Tarefa proposta 1 ▸ Diga se cada afirmação abaixo está de acordo com o texto sobre a miséria em Nordestina, respondendo sim ou não e citando literalmente as palavras do texto que decidem a questão. (a) Das 2.291 famílias pobres de Nordestina, 950 vivem em extrema miséria. (b) Segundo o texto, é preciso ir muito longe para encontrar a desigualdade social no estado. (c) Os governos parecem mais preocupados com obras para a Copa de 2014 do que com o povo.

Bloco de texto ▸

"""

Ana Paula Silva, 25 anos, um exemplo de miséria absoluta
Das 2.291 famílias em situação de pobreza no
município de Nordestina, 950 delas vivem sem perspectiva de vida, em
extrema situação de miséria, retratando a dura e crua realidade desse
povo castigado pela seca.
Para
se deparar com a desigualdade social no estado, não é preciso ir muito
longe, porque um pedacinho da Somália parece estar encravado no
semiárido baiano. Os governos estadual e federal deixam transparecer que
estão mais preocupados com a construção de obras imponentes para a Copa
de 2014 do que cuidar do povo que está morrendo de fome e sede e, na
maioria das vezes, não tem um teto para morar com dignidade.

"""

Tarefa proposta 2 ▸ Substitua "Open" por "Show" nos registros, da linha que contém "Given: Open the Accueil menu link" até a linha que contém "Image resolution: width=1007", inclusive, e reescreva apenas essas linhas sem nenhuma outra alteração.

Dados registrados ▸
"""

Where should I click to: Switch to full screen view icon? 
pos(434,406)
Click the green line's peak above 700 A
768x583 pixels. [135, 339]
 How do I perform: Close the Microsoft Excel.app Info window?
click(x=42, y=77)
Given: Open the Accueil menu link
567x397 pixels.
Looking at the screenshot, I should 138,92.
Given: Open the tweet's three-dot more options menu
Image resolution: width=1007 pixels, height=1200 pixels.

"""
"""

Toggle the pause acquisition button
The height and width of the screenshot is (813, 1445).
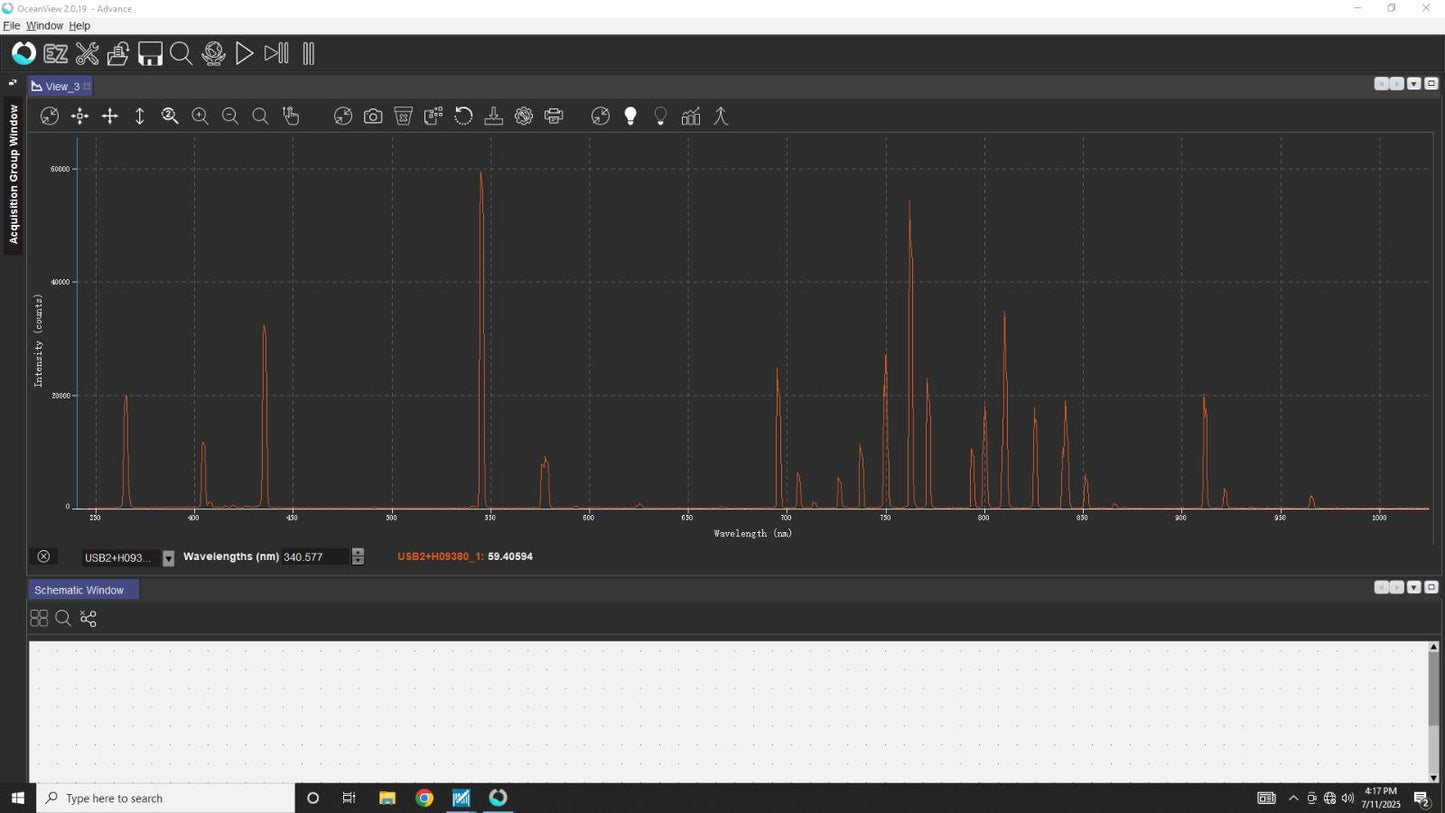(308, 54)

"""
"""

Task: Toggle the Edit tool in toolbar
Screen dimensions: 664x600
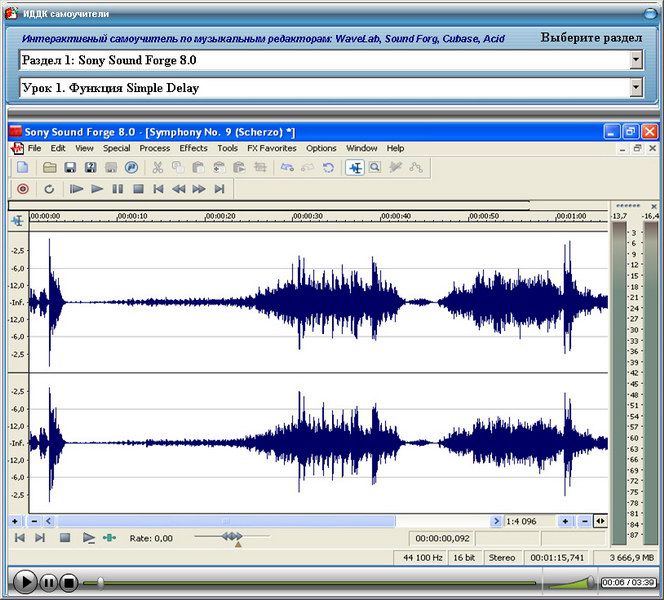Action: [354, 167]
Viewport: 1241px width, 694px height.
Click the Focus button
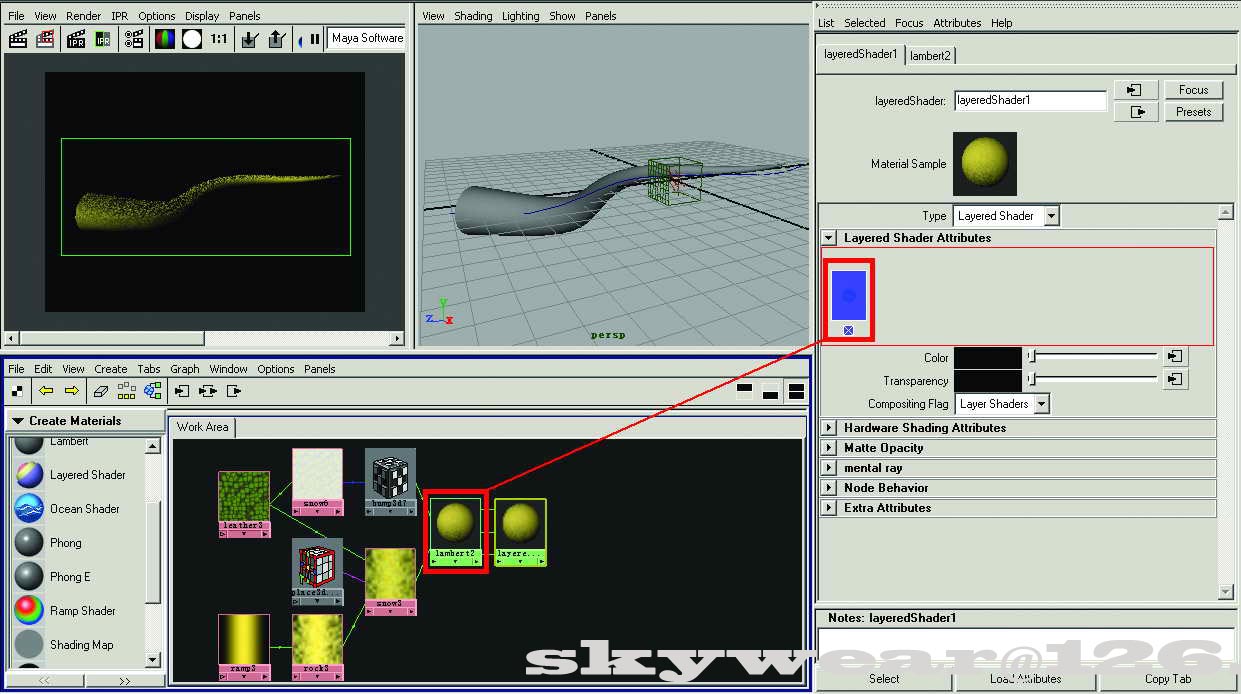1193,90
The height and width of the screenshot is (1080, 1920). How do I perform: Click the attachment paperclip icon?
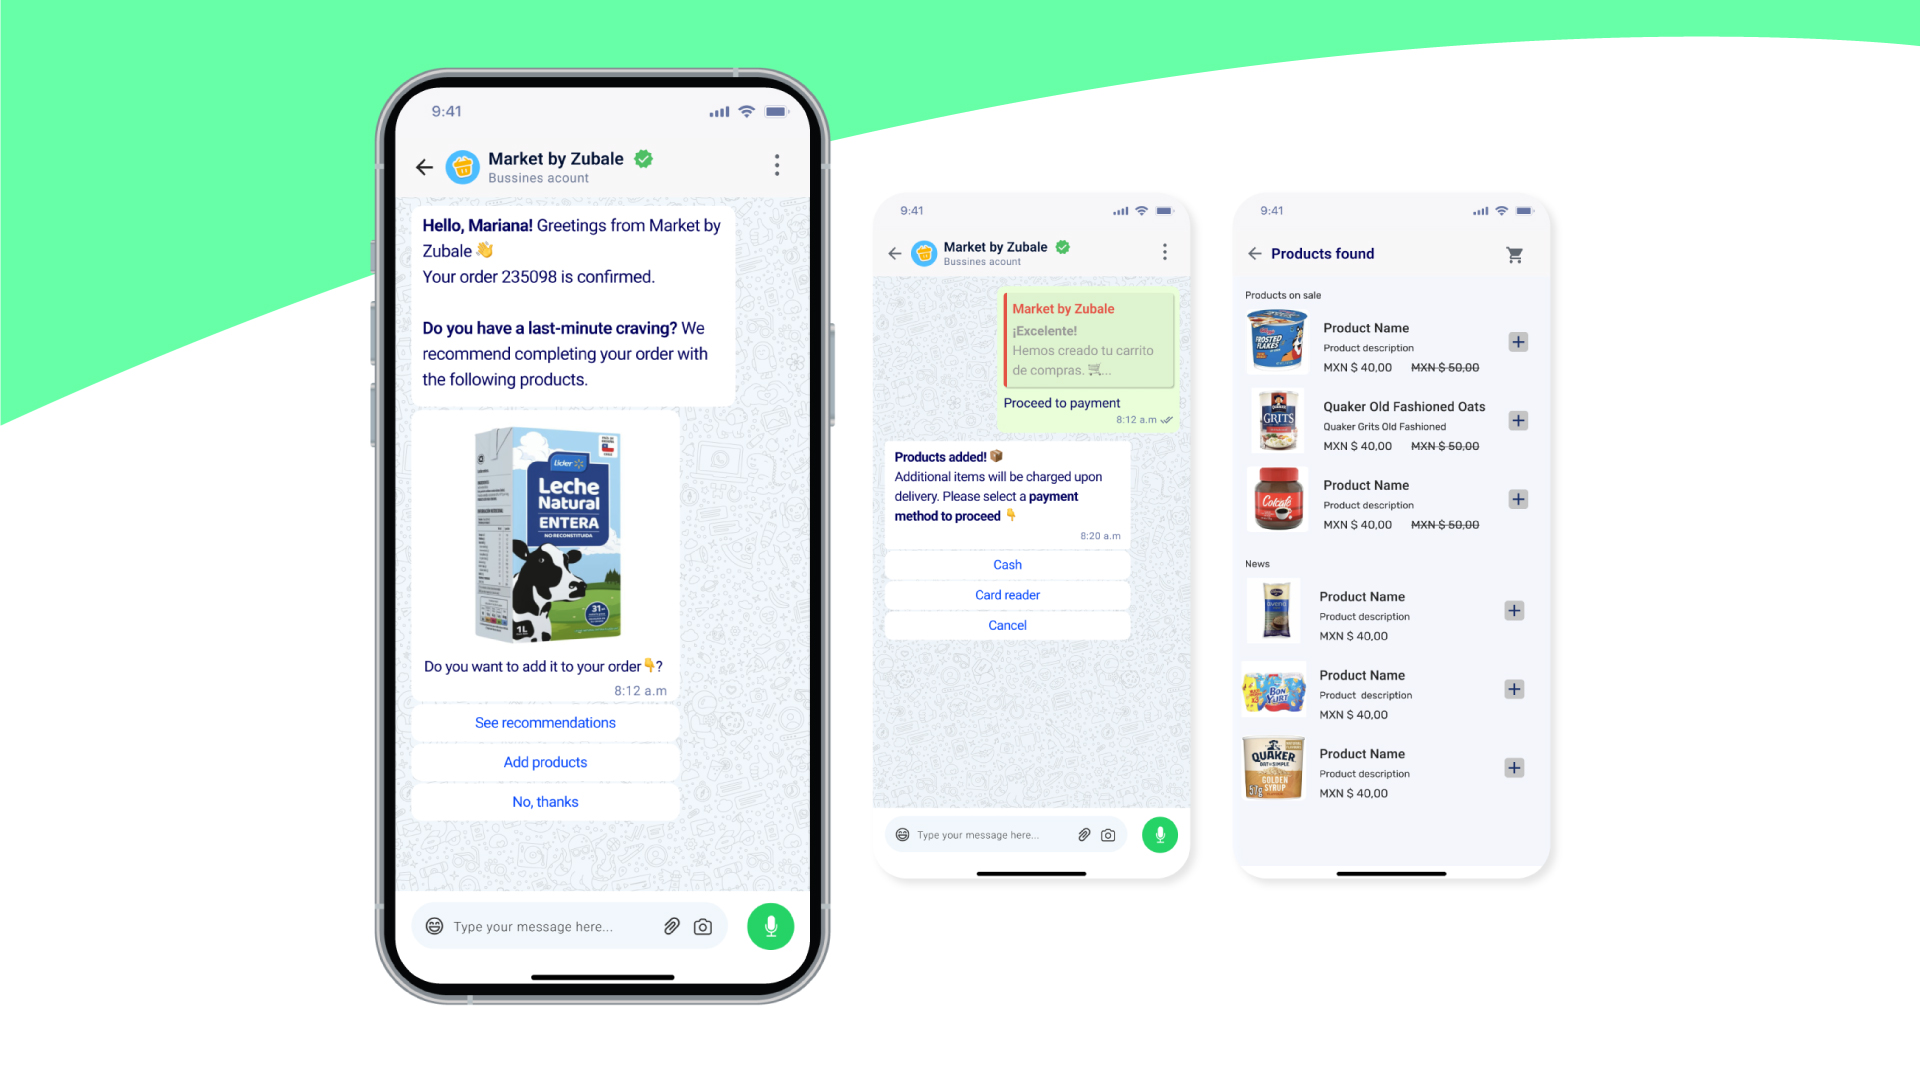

"""

Solução do exercício 1 ▸
(a) Sim: "Das 2.291 famílias em situação de pobreza no município de Nordestina, 950 delas vivem sem perspectiva de vida, em extrema situação de miséria".
(b) Não: "não é preciso ir muito longe".
(c) Sim: "estão mais preocupados com a construção de obras imponentes para a Copa de 2014 do que cuidar do povo".

Solução do exercício 2 ▸
Given: Show the Accueil menu link
567x397 pixels.
Looking at the screenshot, I should 138,92.
Given: Show the tweet's three-dot more options menu
Image resolution: width=1007 pixels, height=1200 pixels.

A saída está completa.